Oleh Rangga Pandu Asmara Jingga
Jakarta (ANTARA News) - Menurut hasil survei Saiful Mujani Research and Consulting (SMRC), dukungan publik terhadap Presiden Joko Widodo semakin menguat pada September 2017, sementara untuk Prabowo Subianto turun meskipun masih tetap menjadi pesaing terdekat.
"Dukungan publik pada Joko Widodo semakin menguat. Jika hanya ada dua nama calon presiden, Joko Widodo dan Prabowo Subianto, maka Jokowi akan meraih 57 persen suara jika pemilihannya dilakukan September 2017," ujar Direktur Eksekutif SMRC Djayadi Hanan dalam pemaparan hasil survei di Jakarta, Kamis.
Menurut Djayadi, dukungan terhadap Jokowi naik dari 53,7 persen pada Mei 2017. Sementara dukungan pada Prabowo cenderung turun dari 37,2 persen (Mei 2017) menjadi 31,8 persen (September 2017).
"Dalam tiga tahun terakhir, bagaimana pun simulasinya, elektabilitas Jokowi cenderung naik, dan belum ada penantang cukup berarti selain Prabowo.
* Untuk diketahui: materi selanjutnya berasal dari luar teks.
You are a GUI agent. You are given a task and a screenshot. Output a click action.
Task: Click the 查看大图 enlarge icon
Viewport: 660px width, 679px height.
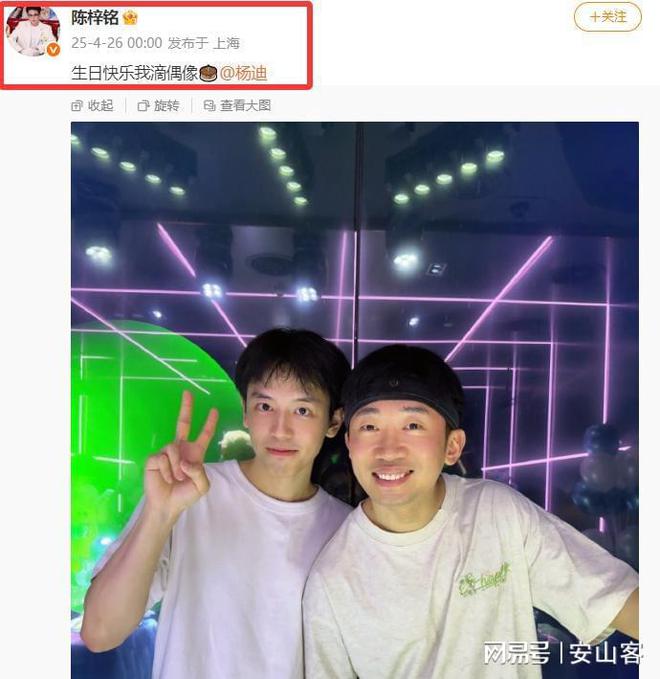[209, 106]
Prabowo pun cenderung tidak mengalami kemajuan," ucap Djayadi.
Sementara itu dalam jawaban spontan responden, dukungan untuk Jokowi pada September 2017 ini sebesar 38,9 persen, dan Prabowo 12 persen. Sedangkan dalam bentuk pertanyaan semi-terbuka, dukungan kepada Jokowi sebesar 45,6 persen, diikuti Prabowo 18,7 persen, SBY 3,9 persen dan nama-nama lain di bawah dua persen.
Penguatan dukungan publik pada Jokowi, menurut Djayadi Hanan, paralel dengan tingkat kepuasan publik yang saat ini mencapai 68 persen atau menguat satu persen dari survei sebelumnya.
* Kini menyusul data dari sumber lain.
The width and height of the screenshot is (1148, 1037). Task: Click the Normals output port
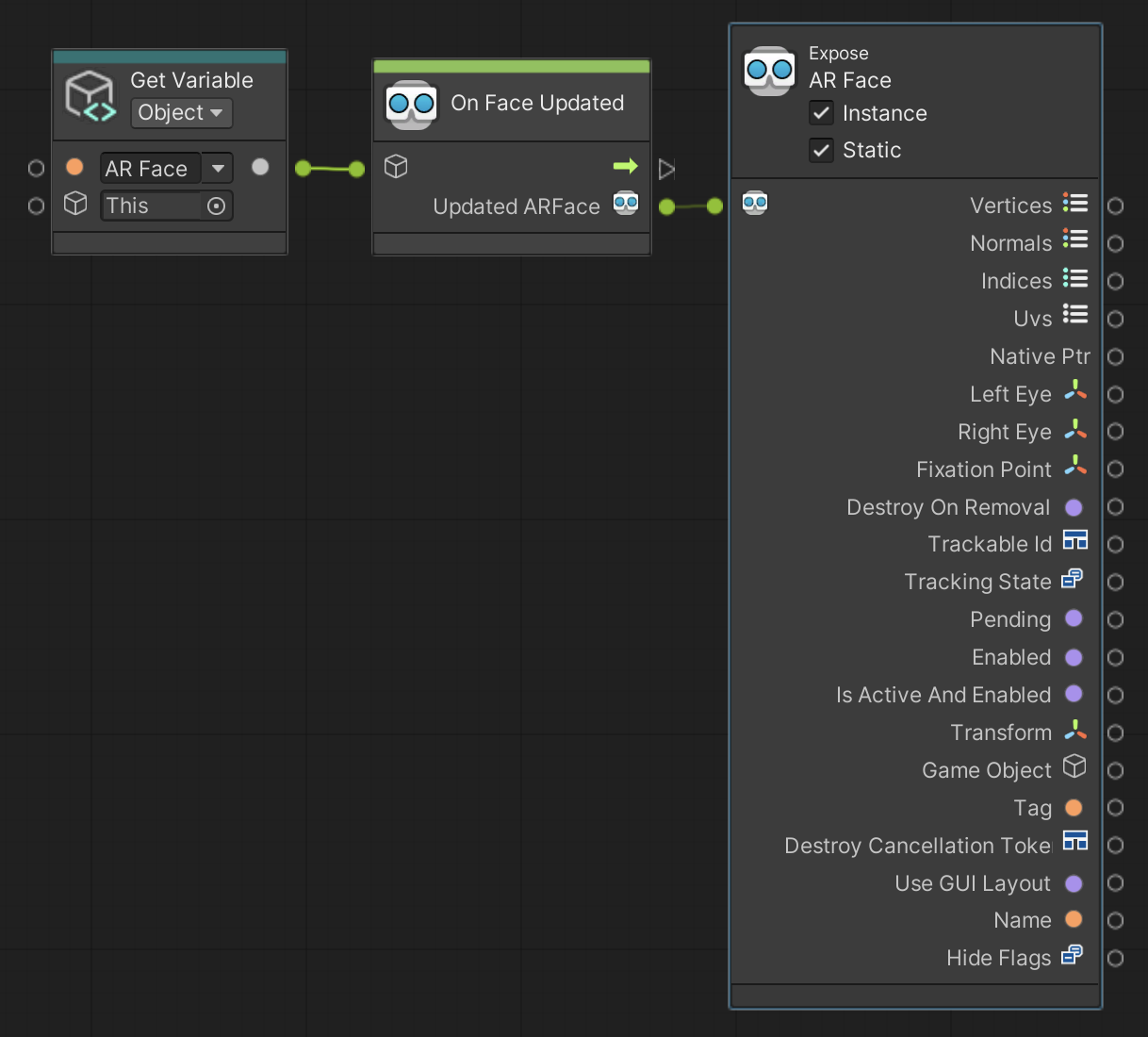pyautogui.click(x=1115, y=243)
Kalau dibandingkan dengan pengalaman SBY yang sama-sama petahana selama dua tahun menjelang pilpres 2009, kepuasan publik pada Jokowi lebih tinggi.
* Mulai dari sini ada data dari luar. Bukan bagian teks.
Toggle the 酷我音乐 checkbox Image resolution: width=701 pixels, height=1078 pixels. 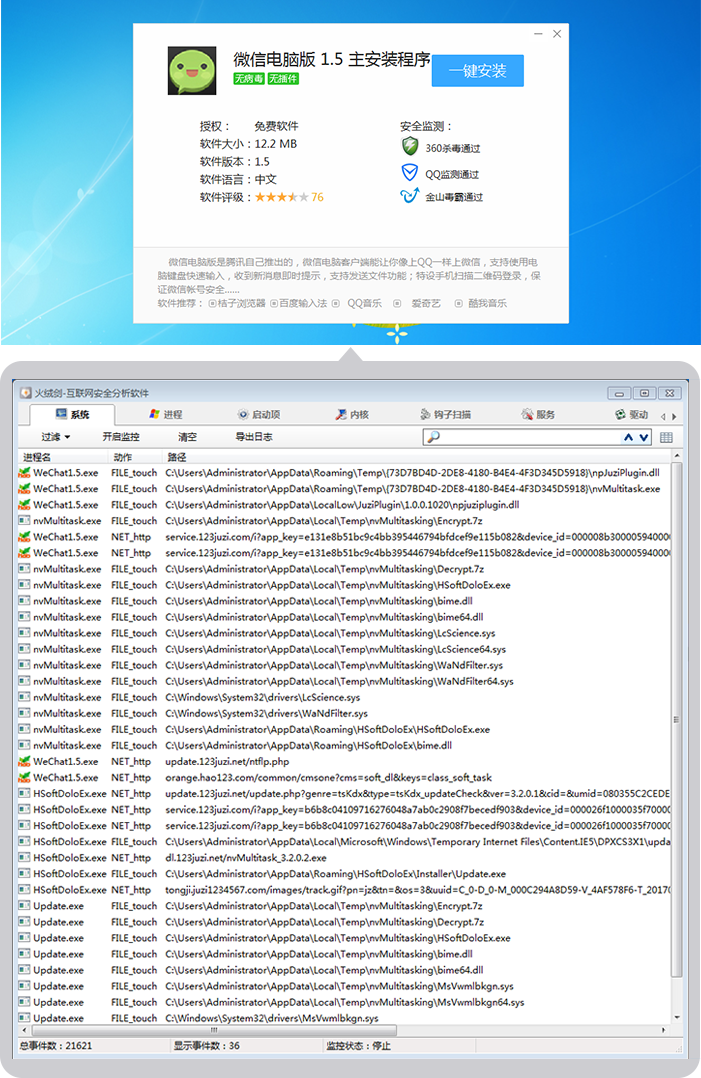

Kepuasan pada kinerja Presiden SBY pada September-Oktober 2006 sebesar 67 persen dan September 2007 turun menjadi 58 persen, sedangkan pada Presiden Jokowi pada 2016 sebesar 69 persen, dan September 2017 sebesar 68 persen (nisbi stabil).
Salah satu penjelasan kenapa tingkat kepuasan pada Jokowi lebih tinggi dari SBY pada periode tiga tahun pemerintahan mereka masing-masing, menurut Djayadi, karena SBY waktu itu mengeluarkan kebijakan pengurangan subsidi BBM yang tidak populis. Sementara Jokowi tidak mengeluarkan kebijakan serupa dalam waktu dekat ini.
Dilihat dari angka-angka ini, Djayadi menyimpulkan bahwa modal politik Presiden Jokowi dua tahun menjelang pilpres 2019 lebih baik dibanding yang dimiliki Presiden SBY dua tahun menjelang pilpres 2009.
Survei ini menemukan bahwa kepuasan atas kinerja Presiden Jokowi dan kabinetnya, serta elektabilitas Jokowi yang secara umum cenderung menguat konsisten dengan penilaian warga atas kondisi ekonomi dan penanggulangan berbagai masalah penting oleh pemerintah yang juga cenderung makin positif.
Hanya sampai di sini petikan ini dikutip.